Nur das Stampfen im Kreis

Bis zum 23. November läuft in der Kunsthalle Fridericianum die Ausstellung „In den Schluchten des Balkan“, an der 88 Künstler beteiligt sind. In einer Artikelfolge stellen wir einzelne Arbeiten vor.

Wenn man einmal den Raum betreten hat, kann man sich von den Bildern, die man sieht, und den Klängen, die man vernimmt, kaum noch lösen. Zuerst hört man das Stampfen und Trampeln sowie die militärisch anmutenden Kommandos einer Frau. Man ahnt dass sie mit ihrer Stimme das Schritttempo steuert. Eist dann nimmt man die Bewegung der bunten Kostüme in der Video-Projektion wahr. Es dauert einen Moment, bis man durchschaut, dass hier eine Gruppe im Kreis tanzt, denn man sieht die Personen nur ausschnitthaft. Ihre Füße und Oberkörper bleiben den Zuschauern nahezu verborgen. Man sieht lediglich
das Wirbeln der historischen Kostüme – in einem Raum, den man nicht erkennt. Erst wenn man die Augen zur Seite wendet, erblickt man das Foto, das den Mitgliedern der Tanzgruppe ihre Individualität gibt.

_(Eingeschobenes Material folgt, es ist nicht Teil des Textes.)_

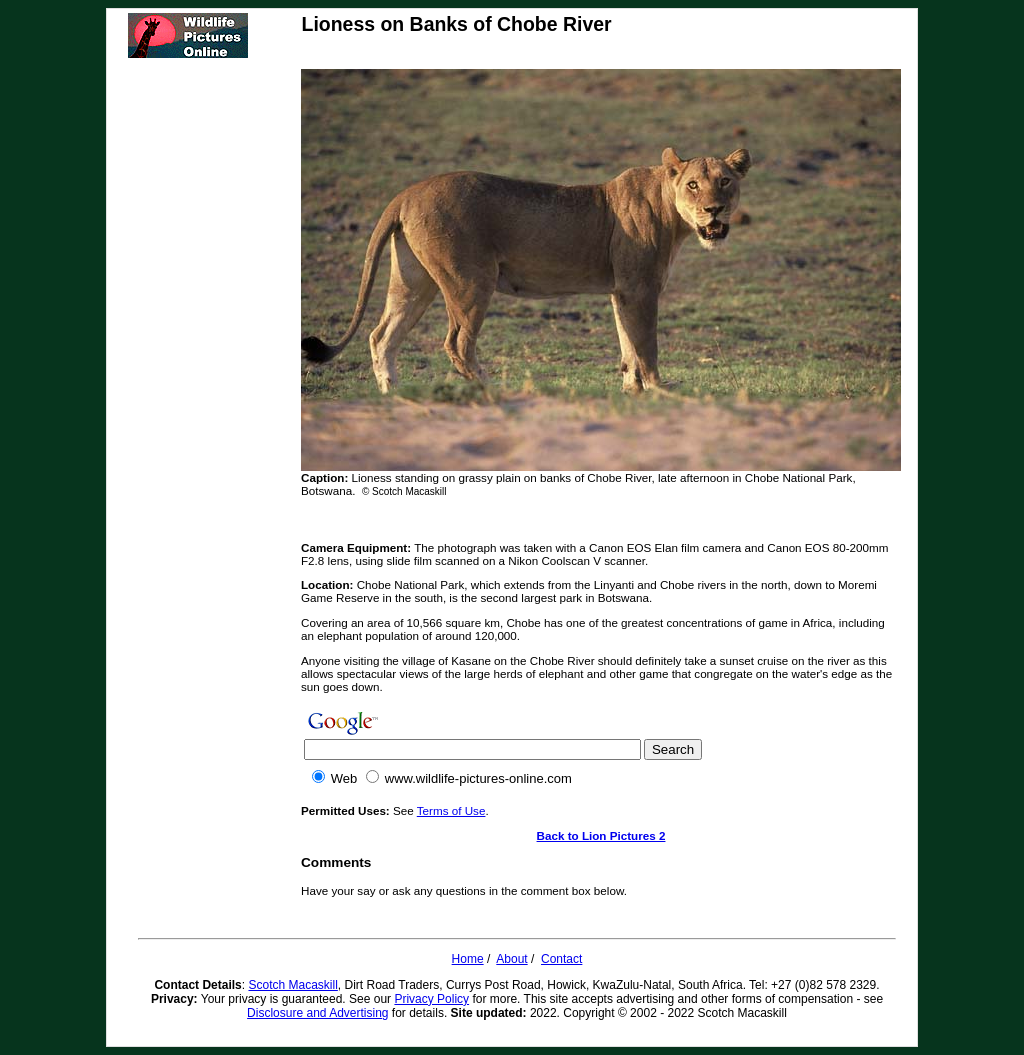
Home (468, 959)
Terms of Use (451, 810)
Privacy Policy (431, 999)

„Tauber Tanz“ nennt sich dieser Kreis-Stepptanz, zu dem keine Musik erklingt. Er hat in dem bosnischen Dorf Glamoc Tradition. Die in Düsseldorf lebenden Mitglieder des Vereins „Bosanski Vidici“ haben diesen Tanz aus der Heimat mitgebracht. Hier, in der Fremde, wirkt er noch stummer und trotziger. Und je heftiger die Tänzer stampfen und sich im Kreis drehen, desto stärker schließen sie sich zusammen.

Danica Dakic, die 1962 in Sarajevo geborene Künstierin hat mit ihrem so sorgfältig gestalteten Film, der sich ganz auf die Bewegung der Farben und den dumpfen Klang konzentriert, eine Schlüsselarbeit für die Suche nach der Identität geliefert. Nur im dröhnenden, stummen Kreistanz sind die Mitglieder der Gruppe sie selbst, nur in dem Tanz finden sie Halt und möglicherweise ganz zu sich.